Rediscovered painting of Michelangelo. Why It’s a Michelangelo.
Rediscovered painting of Michelangelo
by Milton Esterow
A painting in the Metropolitan long attributed to the circle of Francesco Granacci is really by Michelangelo— according to experts who cite underdrawings, imagery, and aspects of the artist’s own biography as clues.
“I’m acutely aware that Michelangelo, like van Gogh, attracts a lot of crazy ideas, and people are going to say, ‘This is another absurd idea,'” said Everett Fahy, one of the world’s most distinguished scholars of the Italian Renaissance, who retired in March as John Pope-Hennessy Chairman of European Paintings at the Metropolitan Museum of Art. “I’m expecting that they’re going to throw brickbats.”

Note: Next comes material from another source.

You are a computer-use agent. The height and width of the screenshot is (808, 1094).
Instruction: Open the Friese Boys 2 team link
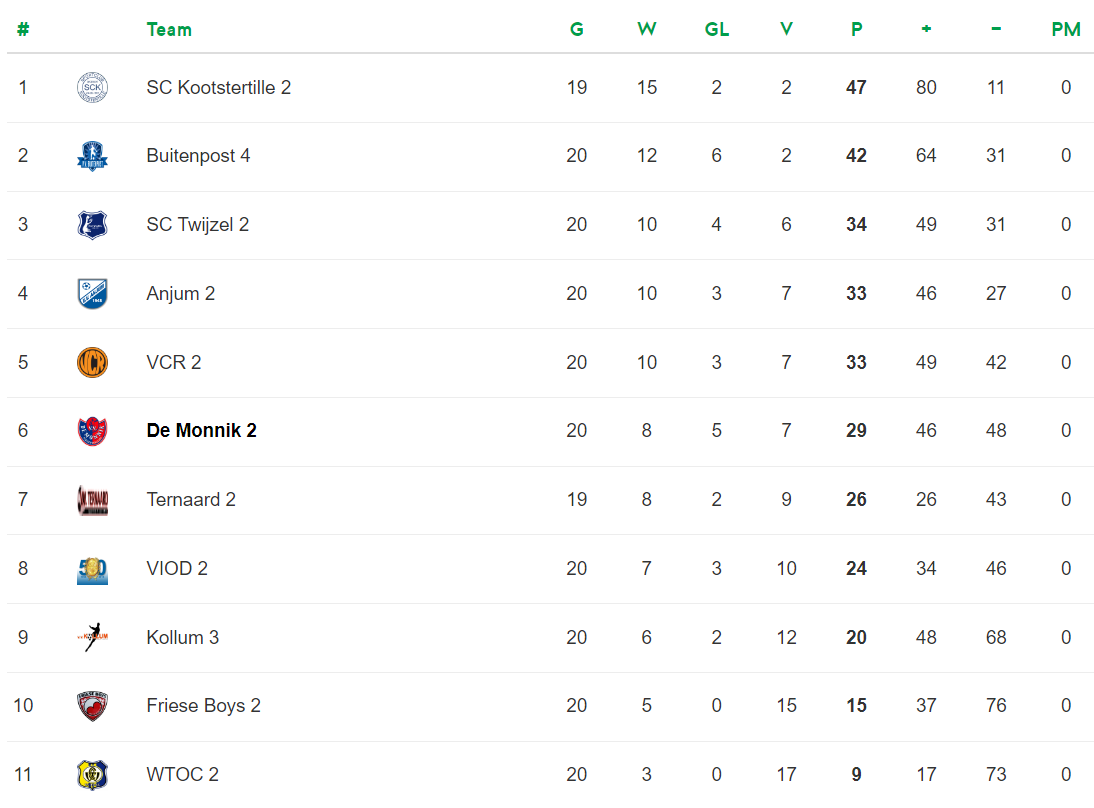pyautogui.click(x=203, y=706)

The brickbats may come from scholars who disagree with Fahy when he asserts that Saint John the Baptist Bearing Witness, a painting that was attributed to “the close circle of Francesco Granacci” when the museum acquired it in 1970, is actually by Granacci’s good friend Michelangelo. “I am confident that the only artist capable of making this splendid painting was Michelangelo,” Fahy told me in an interview in the ARTnews office.
Keith Christiansen, who succeeded Fahy as chairman of the European paintings department and who is a prominent scholar on the Italian Renaissance, told me, “I think Everett has put forward the strongest argument that can be made for it.”
Does that mean yes or no?
Christiansen smiled and said, “I don’t do yes or no.”
The late Edmund P. Pillsbury, a former director of the Kimbell Art Museum in Fort Worth and a specialist in Italian Renaissance art, was convinced that the work was by Michelangelo, according to Fahy.
“When you put out something like this, there’s going to be a lot of naysayers,” Fahy said. “But the people who really have good eyes in this field that I’ve shown the painting to, they’ve all agreed with me. With attributions, it’s not the number of people who agree with you, it’s the quality of their judgments.”
Fahy has written a 65-page article about the painting, which will appear in the Italian scholarly journal Nuovi Studi. The title of the article is “An Overlooked Michelangelo?” “I put the question mark there so that I would not offend people,” Fahy said. “I thought it would be more diplomatic.”
The Met bought the painting at Sotheby’s London, along with a companion work attributed to Granacci, which depicts episodes in the life of the Baptist. “I think it’s ironic that the Met paid $200,000 for the Granacci and $150,000 for the painting I attribute to Michelangelo,” Fahy said.
Granacci (1469/70–1543), a pupil of Domenico Ghirlandaio, was five years older than Michelangelo (1475–1564) and played a formative role in his early life, Fahy said. They were so close that when Michelangelo went to Venice in 1529, Granacci remained in Florence and looked after his friend’s personal affairs.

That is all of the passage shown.